**Action item:**
Show all lines from the material that carry the word "Given".

⁂

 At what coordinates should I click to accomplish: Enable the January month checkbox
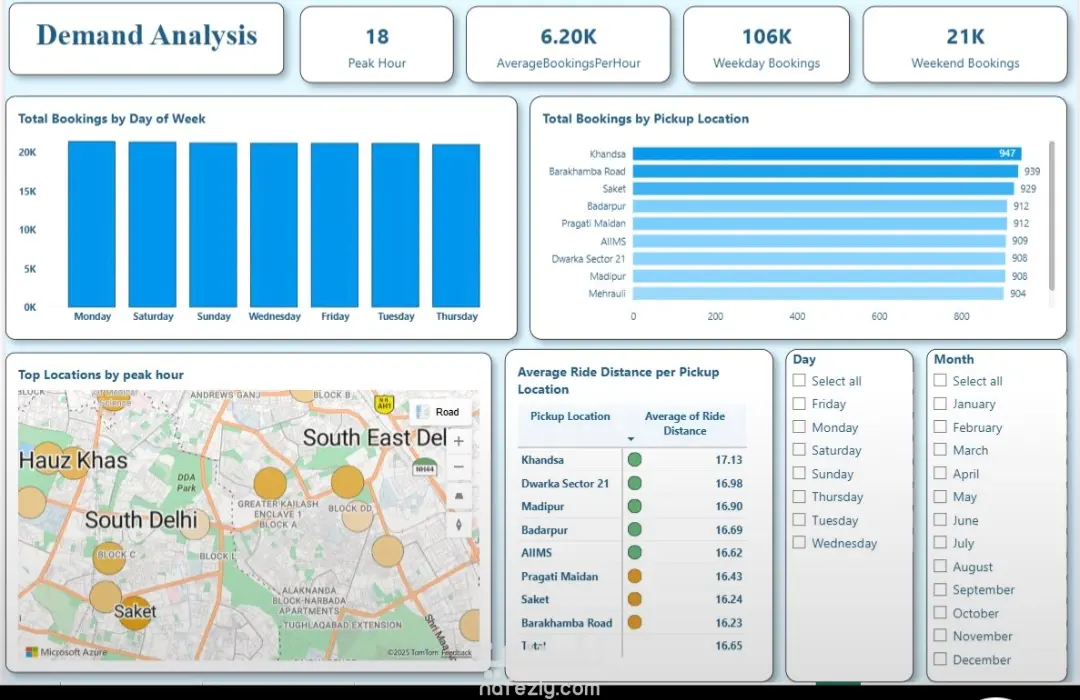(x=940, y=404)
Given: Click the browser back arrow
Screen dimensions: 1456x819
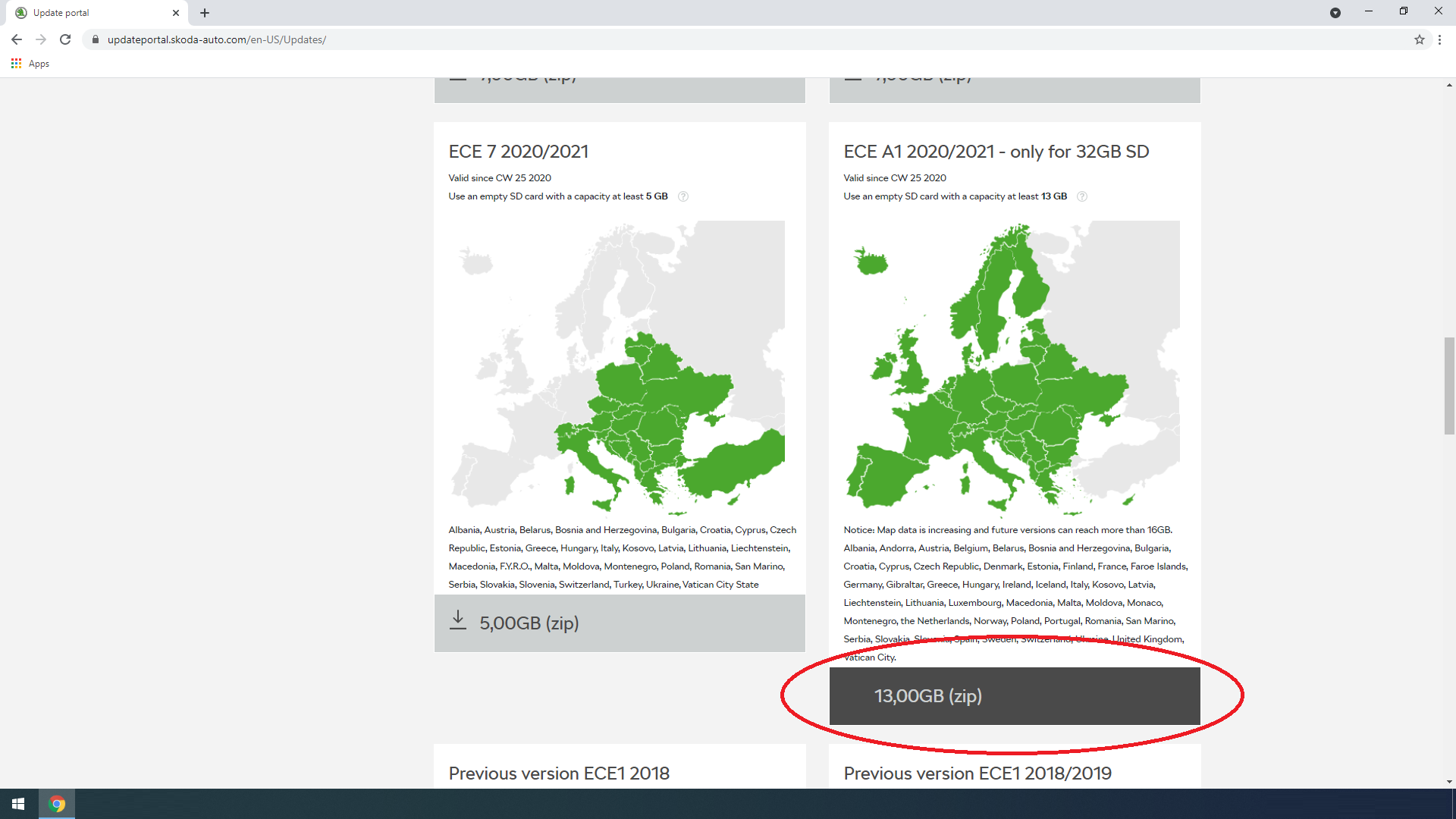Looking at the screenshot, I should 17,39.
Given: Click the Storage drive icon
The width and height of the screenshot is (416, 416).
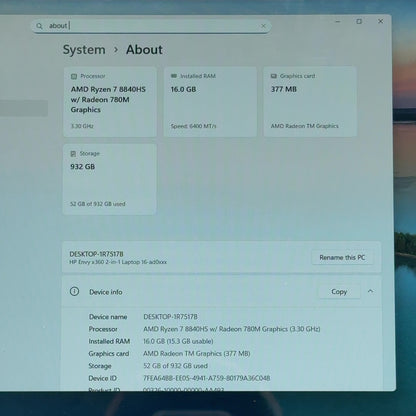Looking at the screenshot, I should 73,154.
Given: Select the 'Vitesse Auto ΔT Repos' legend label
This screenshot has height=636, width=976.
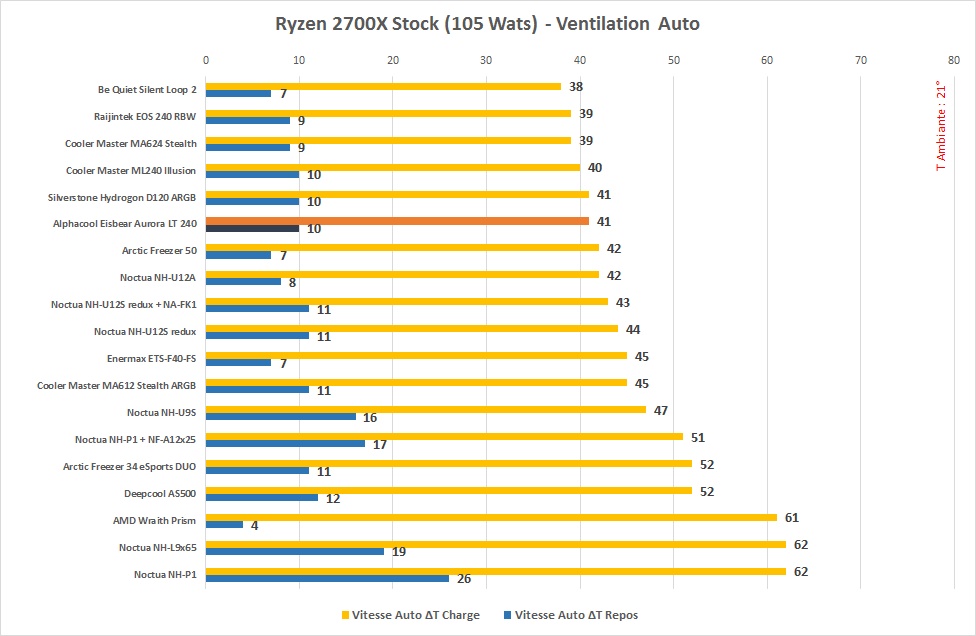Looking at the screenshot, I should (576, 615).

⁂

**Task result:**
Given: Click the browser back arrow
Given: Click the Storage drive icon
Given: Select the 'Vitesse Auto ΔT Repos' legend label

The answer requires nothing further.